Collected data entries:

+ + +

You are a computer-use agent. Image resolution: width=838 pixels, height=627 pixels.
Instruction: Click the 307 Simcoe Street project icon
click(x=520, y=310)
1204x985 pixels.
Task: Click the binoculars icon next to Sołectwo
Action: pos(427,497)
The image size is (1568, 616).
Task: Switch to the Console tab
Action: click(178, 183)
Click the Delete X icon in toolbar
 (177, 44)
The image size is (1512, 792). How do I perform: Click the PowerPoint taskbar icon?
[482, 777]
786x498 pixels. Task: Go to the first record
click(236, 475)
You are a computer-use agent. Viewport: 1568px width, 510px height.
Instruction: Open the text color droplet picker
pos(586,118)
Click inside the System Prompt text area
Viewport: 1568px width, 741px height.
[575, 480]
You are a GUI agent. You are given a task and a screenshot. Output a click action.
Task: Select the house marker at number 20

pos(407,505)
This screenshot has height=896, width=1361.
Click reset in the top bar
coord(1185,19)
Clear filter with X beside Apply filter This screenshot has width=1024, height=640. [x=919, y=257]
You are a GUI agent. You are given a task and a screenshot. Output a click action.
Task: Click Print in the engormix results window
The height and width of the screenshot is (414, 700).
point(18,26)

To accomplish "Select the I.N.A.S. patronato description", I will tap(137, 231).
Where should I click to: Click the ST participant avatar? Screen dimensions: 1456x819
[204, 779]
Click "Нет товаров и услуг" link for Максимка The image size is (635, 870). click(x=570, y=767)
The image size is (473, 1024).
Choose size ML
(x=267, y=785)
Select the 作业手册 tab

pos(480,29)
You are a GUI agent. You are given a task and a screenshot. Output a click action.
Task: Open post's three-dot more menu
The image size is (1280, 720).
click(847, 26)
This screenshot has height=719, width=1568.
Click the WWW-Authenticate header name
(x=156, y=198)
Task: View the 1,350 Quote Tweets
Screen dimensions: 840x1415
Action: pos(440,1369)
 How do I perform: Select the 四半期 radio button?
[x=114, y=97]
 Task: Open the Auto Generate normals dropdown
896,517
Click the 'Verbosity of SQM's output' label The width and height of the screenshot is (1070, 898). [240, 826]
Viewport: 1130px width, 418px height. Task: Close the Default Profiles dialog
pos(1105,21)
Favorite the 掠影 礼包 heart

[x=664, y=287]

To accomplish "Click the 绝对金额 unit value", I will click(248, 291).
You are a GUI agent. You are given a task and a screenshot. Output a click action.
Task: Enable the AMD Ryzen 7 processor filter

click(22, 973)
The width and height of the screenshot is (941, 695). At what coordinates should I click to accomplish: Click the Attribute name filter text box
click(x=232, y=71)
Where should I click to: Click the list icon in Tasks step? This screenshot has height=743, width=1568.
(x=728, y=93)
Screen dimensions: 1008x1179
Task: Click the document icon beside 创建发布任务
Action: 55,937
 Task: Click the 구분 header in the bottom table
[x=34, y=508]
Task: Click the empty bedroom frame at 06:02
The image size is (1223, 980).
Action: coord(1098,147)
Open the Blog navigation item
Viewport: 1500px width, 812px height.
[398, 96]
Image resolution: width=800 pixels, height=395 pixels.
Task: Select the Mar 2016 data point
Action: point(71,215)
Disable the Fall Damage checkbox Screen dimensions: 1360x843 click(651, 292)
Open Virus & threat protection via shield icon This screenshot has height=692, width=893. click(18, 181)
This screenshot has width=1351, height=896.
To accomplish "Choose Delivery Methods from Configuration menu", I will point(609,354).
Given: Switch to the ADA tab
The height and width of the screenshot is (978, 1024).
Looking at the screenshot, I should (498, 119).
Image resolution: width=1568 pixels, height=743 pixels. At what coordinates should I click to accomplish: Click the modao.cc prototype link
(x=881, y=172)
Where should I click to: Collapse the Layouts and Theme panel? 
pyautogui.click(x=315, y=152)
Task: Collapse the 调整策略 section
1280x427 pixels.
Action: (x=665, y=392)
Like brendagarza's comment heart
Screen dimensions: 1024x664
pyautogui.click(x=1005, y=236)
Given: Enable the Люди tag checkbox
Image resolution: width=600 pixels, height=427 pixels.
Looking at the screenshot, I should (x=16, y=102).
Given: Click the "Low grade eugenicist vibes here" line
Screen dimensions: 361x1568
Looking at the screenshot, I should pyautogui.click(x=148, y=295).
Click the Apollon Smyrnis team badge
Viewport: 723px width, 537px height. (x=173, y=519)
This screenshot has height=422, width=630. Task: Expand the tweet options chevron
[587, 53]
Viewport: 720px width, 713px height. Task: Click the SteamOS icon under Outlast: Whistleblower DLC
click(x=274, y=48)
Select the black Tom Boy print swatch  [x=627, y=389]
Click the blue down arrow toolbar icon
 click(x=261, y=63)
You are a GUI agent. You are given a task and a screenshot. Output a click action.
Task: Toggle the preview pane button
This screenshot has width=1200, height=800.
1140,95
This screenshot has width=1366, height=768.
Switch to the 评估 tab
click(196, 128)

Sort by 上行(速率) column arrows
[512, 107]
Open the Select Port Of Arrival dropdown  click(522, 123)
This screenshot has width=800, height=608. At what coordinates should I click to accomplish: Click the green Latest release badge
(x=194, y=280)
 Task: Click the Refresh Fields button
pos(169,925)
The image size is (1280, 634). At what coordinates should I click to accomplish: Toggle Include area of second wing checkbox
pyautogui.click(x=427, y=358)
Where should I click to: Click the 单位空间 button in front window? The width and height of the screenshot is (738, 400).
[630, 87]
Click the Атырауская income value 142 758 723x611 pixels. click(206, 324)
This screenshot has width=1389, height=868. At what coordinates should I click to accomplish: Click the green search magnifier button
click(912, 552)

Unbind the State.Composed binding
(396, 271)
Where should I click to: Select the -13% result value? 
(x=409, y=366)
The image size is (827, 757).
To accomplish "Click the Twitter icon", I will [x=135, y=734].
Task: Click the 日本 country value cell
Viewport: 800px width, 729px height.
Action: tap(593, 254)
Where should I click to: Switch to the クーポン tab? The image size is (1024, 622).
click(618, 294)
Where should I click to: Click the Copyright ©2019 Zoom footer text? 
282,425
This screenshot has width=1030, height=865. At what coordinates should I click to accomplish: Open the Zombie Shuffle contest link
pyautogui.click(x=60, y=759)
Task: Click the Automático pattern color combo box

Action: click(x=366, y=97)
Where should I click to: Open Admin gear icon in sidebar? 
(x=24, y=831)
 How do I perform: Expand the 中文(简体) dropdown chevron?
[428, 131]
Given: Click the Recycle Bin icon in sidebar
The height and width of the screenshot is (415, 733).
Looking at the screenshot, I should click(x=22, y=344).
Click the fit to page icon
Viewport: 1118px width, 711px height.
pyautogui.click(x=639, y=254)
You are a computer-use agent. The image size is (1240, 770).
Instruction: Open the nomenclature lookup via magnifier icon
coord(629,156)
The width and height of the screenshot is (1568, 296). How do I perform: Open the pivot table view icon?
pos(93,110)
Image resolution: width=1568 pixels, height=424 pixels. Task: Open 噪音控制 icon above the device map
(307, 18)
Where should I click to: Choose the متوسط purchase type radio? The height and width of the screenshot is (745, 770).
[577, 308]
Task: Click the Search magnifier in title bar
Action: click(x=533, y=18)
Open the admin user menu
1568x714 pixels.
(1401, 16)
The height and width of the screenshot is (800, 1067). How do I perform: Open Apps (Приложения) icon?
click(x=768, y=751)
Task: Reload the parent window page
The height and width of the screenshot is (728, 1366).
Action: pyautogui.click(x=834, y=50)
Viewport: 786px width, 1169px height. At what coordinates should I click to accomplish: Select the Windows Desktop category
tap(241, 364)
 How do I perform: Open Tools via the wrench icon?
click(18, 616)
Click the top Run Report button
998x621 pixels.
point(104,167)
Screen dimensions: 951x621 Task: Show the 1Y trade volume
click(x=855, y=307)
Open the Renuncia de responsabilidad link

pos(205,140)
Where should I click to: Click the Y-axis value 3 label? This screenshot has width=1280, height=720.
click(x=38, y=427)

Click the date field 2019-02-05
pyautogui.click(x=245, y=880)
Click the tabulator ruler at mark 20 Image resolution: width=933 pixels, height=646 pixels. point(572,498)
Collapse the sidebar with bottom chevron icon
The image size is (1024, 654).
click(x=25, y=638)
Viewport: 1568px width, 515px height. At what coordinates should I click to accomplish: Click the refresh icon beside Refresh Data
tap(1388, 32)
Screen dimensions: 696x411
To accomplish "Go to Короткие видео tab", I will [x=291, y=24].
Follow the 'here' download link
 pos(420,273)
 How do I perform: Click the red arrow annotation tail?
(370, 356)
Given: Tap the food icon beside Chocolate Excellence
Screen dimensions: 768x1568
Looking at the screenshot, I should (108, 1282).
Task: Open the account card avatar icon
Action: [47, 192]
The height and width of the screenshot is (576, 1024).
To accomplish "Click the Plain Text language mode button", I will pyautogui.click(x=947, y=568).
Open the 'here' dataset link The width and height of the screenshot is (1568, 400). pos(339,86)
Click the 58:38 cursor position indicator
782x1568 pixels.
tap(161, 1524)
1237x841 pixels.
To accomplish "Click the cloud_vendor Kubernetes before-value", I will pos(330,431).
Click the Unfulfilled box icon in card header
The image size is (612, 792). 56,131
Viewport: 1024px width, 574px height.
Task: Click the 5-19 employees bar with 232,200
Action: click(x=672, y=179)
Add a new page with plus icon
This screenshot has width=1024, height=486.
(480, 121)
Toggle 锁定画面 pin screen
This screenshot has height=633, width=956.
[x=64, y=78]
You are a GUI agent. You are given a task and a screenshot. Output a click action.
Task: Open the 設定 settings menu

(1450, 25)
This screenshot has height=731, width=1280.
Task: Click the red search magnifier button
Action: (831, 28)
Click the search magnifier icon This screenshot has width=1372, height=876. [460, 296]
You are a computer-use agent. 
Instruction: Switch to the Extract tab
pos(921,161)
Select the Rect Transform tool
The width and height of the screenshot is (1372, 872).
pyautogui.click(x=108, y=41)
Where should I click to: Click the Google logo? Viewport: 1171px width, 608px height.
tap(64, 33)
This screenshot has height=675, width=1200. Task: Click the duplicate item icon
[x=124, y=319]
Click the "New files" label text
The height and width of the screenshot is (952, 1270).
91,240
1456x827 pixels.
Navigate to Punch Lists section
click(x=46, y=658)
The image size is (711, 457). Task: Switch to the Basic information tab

+ + +

### Task goal
Above are the records; copy each line from them that includes the string "computer".

### Completed task
You are a computer-use agent. Image resolution: width=838 pixels, height=627 pixels.
You are a computer-use agent. Viewport: 1568px width, 510px height.
You are a computer-use agent. The image size is (1240, 770).
You are a computer-use agent. 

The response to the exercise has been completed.